> **Written problem**: Edit the data below by substituting "Return to Catalog" for "Back to Catalog" and keeping every other line and character unchanged.

# Start of Data shown

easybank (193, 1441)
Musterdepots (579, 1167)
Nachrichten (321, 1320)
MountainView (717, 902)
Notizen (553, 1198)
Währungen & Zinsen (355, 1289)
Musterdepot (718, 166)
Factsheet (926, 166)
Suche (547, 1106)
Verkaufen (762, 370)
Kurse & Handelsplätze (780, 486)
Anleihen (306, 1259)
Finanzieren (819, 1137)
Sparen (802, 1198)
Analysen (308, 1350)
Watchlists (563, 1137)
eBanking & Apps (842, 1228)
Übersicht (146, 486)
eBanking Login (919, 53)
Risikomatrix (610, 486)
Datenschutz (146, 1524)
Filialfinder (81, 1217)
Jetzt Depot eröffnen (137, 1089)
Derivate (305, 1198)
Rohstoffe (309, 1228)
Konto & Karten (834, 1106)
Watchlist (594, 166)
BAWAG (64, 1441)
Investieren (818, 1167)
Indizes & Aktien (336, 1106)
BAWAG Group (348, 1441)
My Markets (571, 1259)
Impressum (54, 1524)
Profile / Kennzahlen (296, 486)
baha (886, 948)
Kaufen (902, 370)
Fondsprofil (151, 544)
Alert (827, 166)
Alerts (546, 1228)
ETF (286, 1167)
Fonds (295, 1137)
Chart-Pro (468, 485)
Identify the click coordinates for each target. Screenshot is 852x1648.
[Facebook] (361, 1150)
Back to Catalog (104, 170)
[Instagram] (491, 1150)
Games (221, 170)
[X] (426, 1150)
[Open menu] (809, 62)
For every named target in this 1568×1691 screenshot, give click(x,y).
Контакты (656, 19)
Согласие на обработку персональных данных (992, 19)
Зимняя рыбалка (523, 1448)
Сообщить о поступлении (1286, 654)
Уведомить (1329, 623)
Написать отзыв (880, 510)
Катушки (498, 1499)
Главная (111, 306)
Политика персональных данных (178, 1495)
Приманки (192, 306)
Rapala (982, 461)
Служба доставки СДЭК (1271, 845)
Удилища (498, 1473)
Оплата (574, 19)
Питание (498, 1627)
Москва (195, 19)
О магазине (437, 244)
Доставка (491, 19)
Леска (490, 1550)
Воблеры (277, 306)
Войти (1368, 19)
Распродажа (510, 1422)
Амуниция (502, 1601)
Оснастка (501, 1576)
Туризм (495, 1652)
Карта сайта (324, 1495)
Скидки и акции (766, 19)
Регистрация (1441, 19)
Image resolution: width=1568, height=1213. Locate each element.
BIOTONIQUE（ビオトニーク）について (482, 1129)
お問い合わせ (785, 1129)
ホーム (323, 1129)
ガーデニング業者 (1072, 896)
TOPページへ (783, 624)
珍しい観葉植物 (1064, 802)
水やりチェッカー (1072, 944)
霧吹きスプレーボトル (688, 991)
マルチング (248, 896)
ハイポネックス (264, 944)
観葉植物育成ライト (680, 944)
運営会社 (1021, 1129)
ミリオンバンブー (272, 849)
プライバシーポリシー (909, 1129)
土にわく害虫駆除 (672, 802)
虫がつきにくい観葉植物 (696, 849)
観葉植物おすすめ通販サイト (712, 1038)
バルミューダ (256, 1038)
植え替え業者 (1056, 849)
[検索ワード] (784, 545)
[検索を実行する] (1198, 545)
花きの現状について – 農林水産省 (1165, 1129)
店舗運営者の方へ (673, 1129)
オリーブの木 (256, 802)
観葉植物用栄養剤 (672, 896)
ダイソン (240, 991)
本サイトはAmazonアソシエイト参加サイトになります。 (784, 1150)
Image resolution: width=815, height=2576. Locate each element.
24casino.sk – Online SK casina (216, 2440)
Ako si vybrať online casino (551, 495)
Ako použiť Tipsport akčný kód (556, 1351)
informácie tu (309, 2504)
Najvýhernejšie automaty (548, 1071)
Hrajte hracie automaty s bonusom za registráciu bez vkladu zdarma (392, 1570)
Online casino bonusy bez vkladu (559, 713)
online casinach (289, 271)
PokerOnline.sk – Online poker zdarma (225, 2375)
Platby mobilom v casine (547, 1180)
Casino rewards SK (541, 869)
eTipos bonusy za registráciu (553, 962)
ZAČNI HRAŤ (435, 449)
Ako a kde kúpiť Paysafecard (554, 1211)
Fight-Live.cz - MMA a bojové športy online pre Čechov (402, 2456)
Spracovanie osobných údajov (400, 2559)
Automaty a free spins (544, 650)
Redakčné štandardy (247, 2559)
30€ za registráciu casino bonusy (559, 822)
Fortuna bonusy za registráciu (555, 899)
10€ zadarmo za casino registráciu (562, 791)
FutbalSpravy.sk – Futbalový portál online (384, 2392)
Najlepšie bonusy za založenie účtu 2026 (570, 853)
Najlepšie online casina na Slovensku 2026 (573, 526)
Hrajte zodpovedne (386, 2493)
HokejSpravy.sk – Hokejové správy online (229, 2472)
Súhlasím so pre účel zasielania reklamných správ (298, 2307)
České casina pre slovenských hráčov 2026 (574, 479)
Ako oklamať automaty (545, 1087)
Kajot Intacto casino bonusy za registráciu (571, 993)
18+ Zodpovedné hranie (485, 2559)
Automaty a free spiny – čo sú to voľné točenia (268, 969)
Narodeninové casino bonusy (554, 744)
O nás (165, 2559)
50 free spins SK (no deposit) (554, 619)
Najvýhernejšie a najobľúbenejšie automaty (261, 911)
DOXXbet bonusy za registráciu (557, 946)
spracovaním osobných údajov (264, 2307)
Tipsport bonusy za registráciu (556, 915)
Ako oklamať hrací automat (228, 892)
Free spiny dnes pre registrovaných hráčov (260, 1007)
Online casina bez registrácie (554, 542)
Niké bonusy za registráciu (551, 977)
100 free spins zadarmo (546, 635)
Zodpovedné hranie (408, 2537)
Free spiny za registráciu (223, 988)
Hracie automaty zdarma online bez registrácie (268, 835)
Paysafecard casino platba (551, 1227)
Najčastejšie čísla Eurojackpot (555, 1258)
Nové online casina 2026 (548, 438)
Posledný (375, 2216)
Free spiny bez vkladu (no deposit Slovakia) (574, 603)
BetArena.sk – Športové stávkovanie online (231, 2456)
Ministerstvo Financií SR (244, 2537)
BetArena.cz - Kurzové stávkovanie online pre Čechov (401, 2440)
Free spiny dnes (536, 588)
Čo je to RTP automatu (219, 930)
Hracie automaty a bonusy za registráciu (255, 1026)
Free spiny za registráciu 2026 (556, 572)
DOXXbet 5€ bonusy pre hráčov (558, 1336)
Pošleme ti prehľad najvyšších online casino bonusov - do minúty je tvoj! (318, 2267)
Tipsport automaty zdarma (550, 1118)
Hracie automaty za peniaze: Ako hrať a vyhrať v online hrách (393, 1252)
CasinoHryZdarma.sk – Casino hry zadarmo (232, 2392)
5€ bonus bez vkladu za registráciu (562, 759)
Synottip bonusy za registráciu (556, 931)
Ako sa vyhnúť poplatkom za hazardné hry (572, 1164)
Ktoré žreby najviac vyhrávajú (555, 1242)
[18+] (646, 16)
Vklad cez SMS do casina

# End of Data shown

> **Answer below**:
easybank (193, 1441)
Musterdepots (579, 1167)
Nachrichten (321, 1320)
MountainView (717, 902)
Notizen (553, 1198)
Währungen & Zinsen (355, 1289)
Musterdepot (718, 166)
Factsheet (926, 166)
Suche (547, 1106)
Verkaufen (762, 370)
Kurse & Handelsplätze (780, 486)
Anleihen (306, 1259)
Finanzieren (819, 1137)
Sparen (802, 1198)
Analysen (308, 1350)
Watchlists (563, 1137)
eBanking & Apps (842, 1228)
Übersicht (146, 486)
eBanking Login (919, 53)
Risikomatrix (610, 486)
Datenschutz (146, 1524)
Filialfinder (81, 1217)
Jetzt Depot eröffnen (137, 1089)
Derivate (305, 1198)
Rohstoffe (309, 1228)
Konto & Karten (834, 1106)
Watchlist (594, 166)
BAWAG (64, 1441)
Investieren (818, 1167)
Indizes & Aktien (336, 1106)
BAWAG Group (348, 1441)
My Markets (571, 1259)
Impressum (54, 1524)
Profile / Kennzahlen (296, 486)
baha (886, 948)
Kaufen (902, 370)
Fondsprofil (151, 544)
Alert (827, 166)
Alerts (546, 1228)
ETF (286, 1167)
Fonds (295, 1137)
Chart-Pro (468, 485)
Identify the click coordinates for each target. Screenshot is 852x1648.
[Facebook] (361, 1150)
Return to Catalog (104, 170)
[Instagram] (491, 1150)
Games (221, 170)
[X] (426, 1150)
[Open menu] (809, 62)
For every named target in this 1568×1691 screenshot, give click(x,y).
Контакты (656, 19)
Согласие на обработку персональных данных (992, 19)
Зимняя рыбалка (523, 1448)
Сообщить о поступлении (1286, 654)
Уведомить (1329, 623)
Написать отзыв (880, 510)
Катушки (498, 1499)
Главная (111, 306)
Политика персональных данных (178, 1495)
Приманки (192, 306)
Rapala (982, 461)
Служба доставки СДЭК (1271, 845)
Удилища (498, 1473)
Оплата (574, 19)
Питание (498, 1627)
Москва (195, 19)
О магазине (437, 244)
Доставка (491, 19)
Леска (490, 1550)
Воблеры (277, 306)
Войти (1368, 19)
Распродажа (510, 1422)
Амуниция (502, 1601)
Оснастка (501, 1576)
Туризм (495, 1652)
Карта сайта (324, 1495)
Скидки и акции (766, 19)
Регистрация (1441, 19)
Image resolution: width=1568, height=1213. Locate each element.
BIOTONIQUE（ビオトニーク）について (482, 1129)
お問い合わせ (785, 1129)
ホーム (323, 1129)
ガーデニング業者 (1072, 896)
TOPページへ (783, 624)
珍しい観葉植物 (1064, 802)
水やりチェッカー (1072, 944)
霧吹きスプレーボトル (688, 991)
マルチング (248, 896)
ハイポネックス (264, 944)
観葉植物育成ライト (680, 944)
運営会社 (1021, 1129)
ミリオンバンブー (272, 849)
プライバシーポリシー (909, 1129)
土にわく害虫駆除 (672, 802)
虫がつきにくい観葉植物 (696, 849)
観葉植物おすすめ通販サイト (712, 1038)
バルミューダ (256, 1038)
植え替え業者 (1056, 849)
[検索ワード] (784, 545)
[検索を実行する] (1198, 545)
花きの現状について – 農林水産省 (1165, 1129)
店舗運営者の方へ (673, 1129)
オリーブの木 (256, 802)
観葉植物用栄養剤 (672, 896)
ダイソン (240, 991)
本サイトはAmazonアソシエイト参加サイトになります。 (784, 1150)
Image resolution: width=815, height=2576. Locate each element.
24casino.sk – Online SK casina (216, 2440)
Ako si vybrať online casino (551, 495)
Ako použiť Tipsport akčný kód (556, 1351)
informácie tu (309, 2504)
Najvýhernejšie automaty (548, 1071)
Hrajte hracie automaty s bonusom za registráciu bez vkladu zdarma (392, 1570)
Online casino bonusy bez vkladu (559, 713)
online casinach (289, 271)
PokerOnline.sk – Online poker zdarma (225, 2375)
Platby mobilom v casine (547, 1180)
Casino rewards SK (541, 869)
eTipos bonusy za registráciu (553, 962)
ZAČNI HRAŤ (435, 449)
Ako a kde kúpiť Paysafecard (554, 1211)
Fight-Live.cz - MMA a bojové športy online pre Čechov (402, 2456)
Spracovanie osobných údajov (400, 2559)
Automaty a free spins (544, 650)
Redakčné štandardy (247, 2559)
30€ za registráciu casino bonusy (559, 822)
Fortuna bonusy za registráciu (555, 899)
10€ zadarmo za casino registráciu (562, 791)
FutbalSpravy.sk – Futbalový portál online (384, 2392)
Najlepšie bonusy za založenie účtu 2026 (570, 853)
Najlepšie online casina na Slovensku 2026 (573, 526)
Hrajte zodpovedne (386, 2493)
HokejSpravy.sk – Hokejové správy online (229, 2472)
Súhlasím so pre účel zasielania reklamných správ (298, 2307)
České casina pre slovenských hráčov 2026 (574, 479)
Ako oklamať automaty (545, 1087)
Kajot Intacto casino bonusy za registráciu (571, 993)
18+ Zodpovedné hranie (485, 2559)
Automaty a free spiny – čo sú to voľné točenia (268, 969)
Narodeninové casino bonusy (554, 744)
O nás (165, 2559)
50 free spins SK (no deposit) (554, 619)
Najvýhernejšie a najobľúbenejšie automaty (261, 911)
DOXXbet bonusy za registráciu (557, 946)
spracovaním osobných údajov (264, 2307)
Tipsport bonusy za registráciu (556, 915)
Ako oklamať hrací automat (228, 892)
Free spiny dnes pre registrovaných hráčov (260, 1007)
Online casina bez registrácie (554, 542)
Niké bonusy za registráciu (551, 977)
100 free spins zadarmo (546, 635)
Zodpovedné hranie (408, 2537)
Free spiny za registráciu (223, 988)
Hracie automaty zdarma online bez registrácie (268, 835)
Paysafecard casino platba (551, 1227)
Najčastejšie čísla Eurojackpot (555, 1258)
Nové online casina 2026 (548, 438)
Posledný (375, 2216)
Free spiny bez vkladu (no deposit Slovakia) (574, 603)
BetArena.sk – Športové stávkovanie online (231, 2456)
Ministerstvo Financií SR (244, 2537)
BetArena.cz - Kurzové stávkovanie online pre Čechov (401, 2440)
Free spiny dnes (536, 588)
Čo je to RTP automatu (219, 930)
Hracie automaty a bonusy za registráciu (255, 1026)
Free spiny za registráciu 2026 (556, 572)
DOXXbet 5€ bonusy pre hráčov (558, 1336)
Pošleme ti prehľad najvyšších online casino bonusov - do minúty je tvoj! (318, 2267)
Tipsport automaty zdarma (550, 1118)
Hracie automaty za peniaze: Ako hrať a vyhrať v online hrách (393, 1252)
CasinoHryZdarma.sk – Casino hry zadarmo (232, 2392)
5€ bonus bez vkladu za registráciu (562, 759)
Synottip bonusy za registráciu (556, 931)
Ako sa vyhnúť poplatkom za hazardné hry (572, 1164)
Ktoré žreby najviac vyhrávajú (555, 1242)
[18+] (646, 16)
Vklad cez SMS do casina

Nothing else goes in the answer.